- EXERCISE OBJECTIVE
Each line from the one holding "This screenshot has width=473, height=302." to the last line below must be restated word for word, and no picture may be included.

- DATA FOR PROCESSING
▶

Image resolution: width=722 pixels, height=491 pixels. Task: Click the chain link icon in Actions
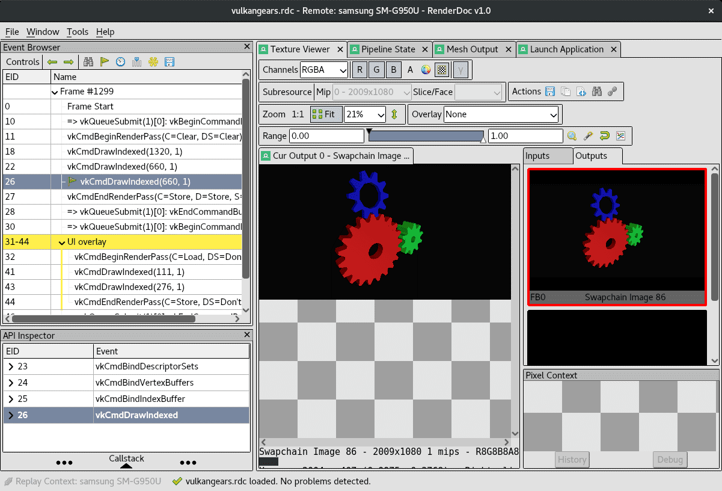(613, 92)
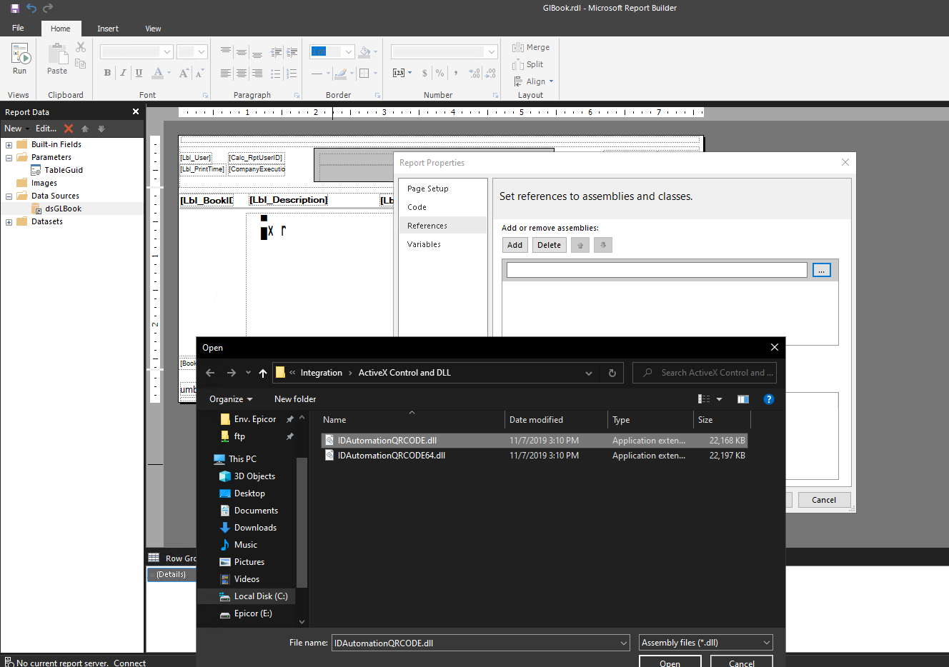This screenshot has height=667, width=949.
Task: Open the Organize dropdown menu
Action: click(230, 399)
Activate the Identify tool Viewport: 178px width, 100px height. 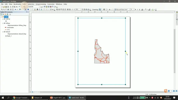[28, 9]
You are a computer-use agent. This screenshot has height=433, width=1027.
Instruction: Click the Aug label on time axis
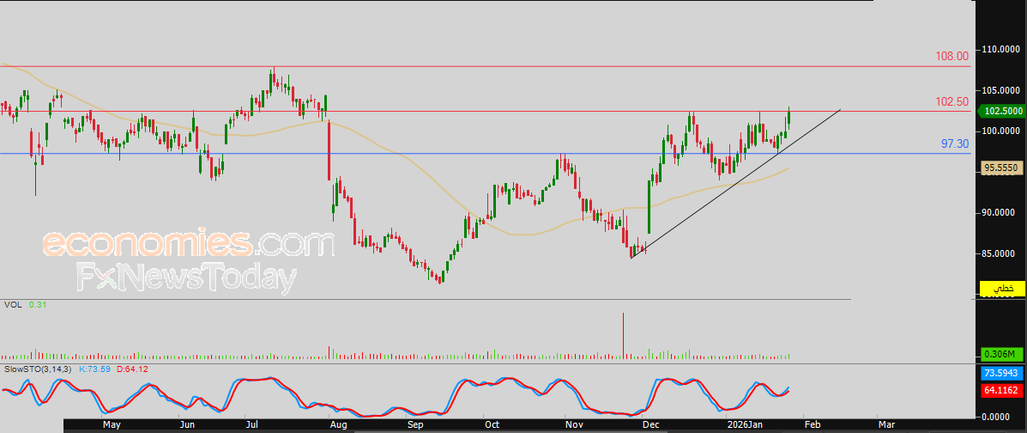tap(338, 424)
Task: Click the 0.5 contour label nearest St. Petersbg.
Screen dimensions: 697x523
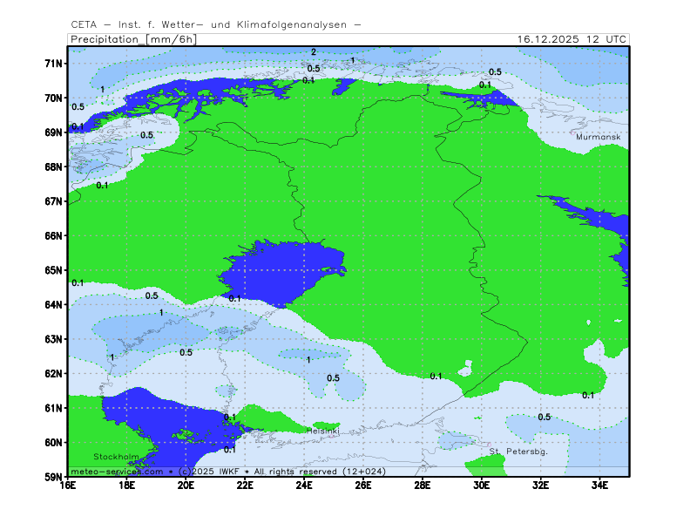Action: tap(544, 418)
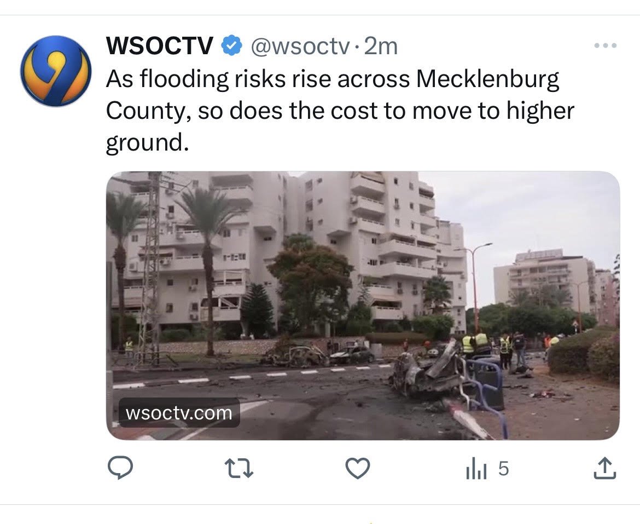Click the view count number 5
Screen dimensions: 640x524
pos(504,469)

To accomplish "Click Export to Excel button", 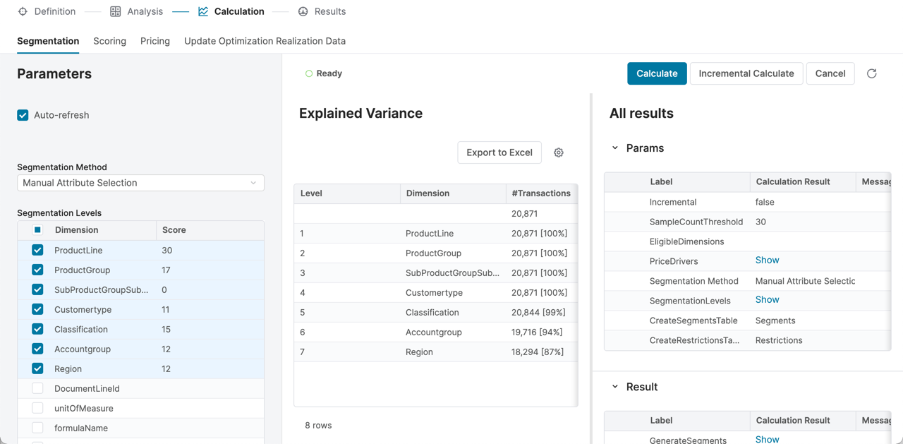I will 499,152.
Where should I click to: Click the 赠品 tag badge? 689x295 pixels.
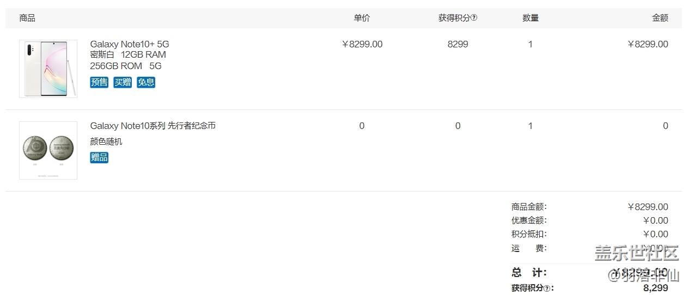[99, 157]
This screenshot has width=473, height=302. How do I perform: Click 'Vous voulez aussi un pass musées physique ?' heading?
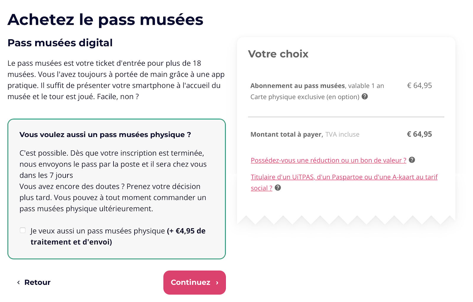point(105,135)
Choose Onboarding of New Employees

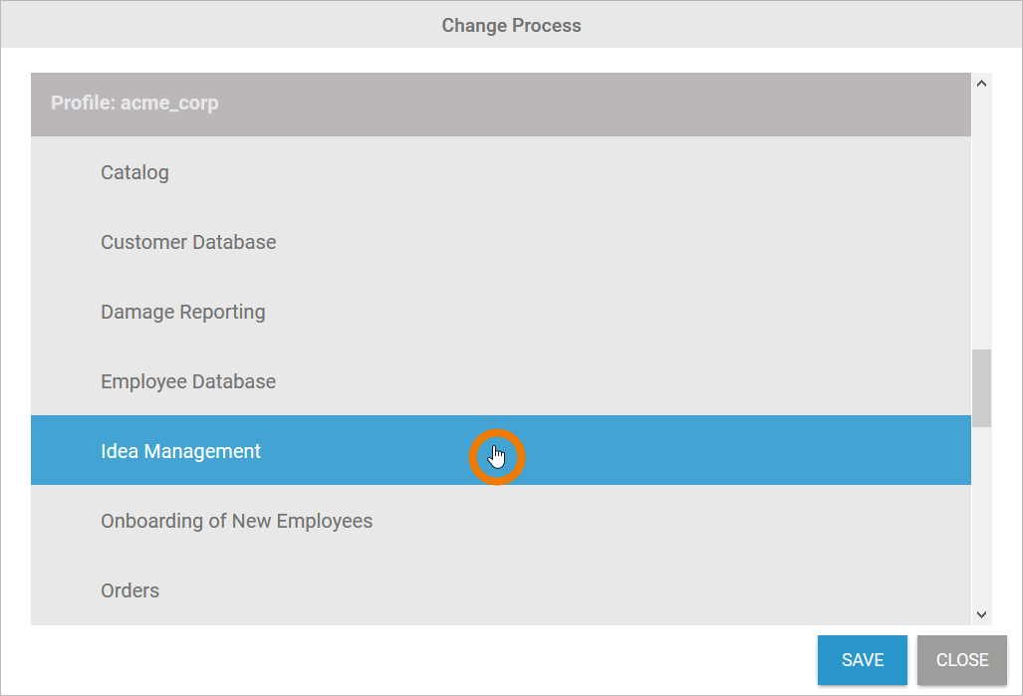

◀

- TASK SOLUTION
This screenshot has width=473, height=302. How do I perform: Click 'Vous voulez aussi un pass musées physique ?' heading?
point(105,135)
Choose Onboarding of New Employees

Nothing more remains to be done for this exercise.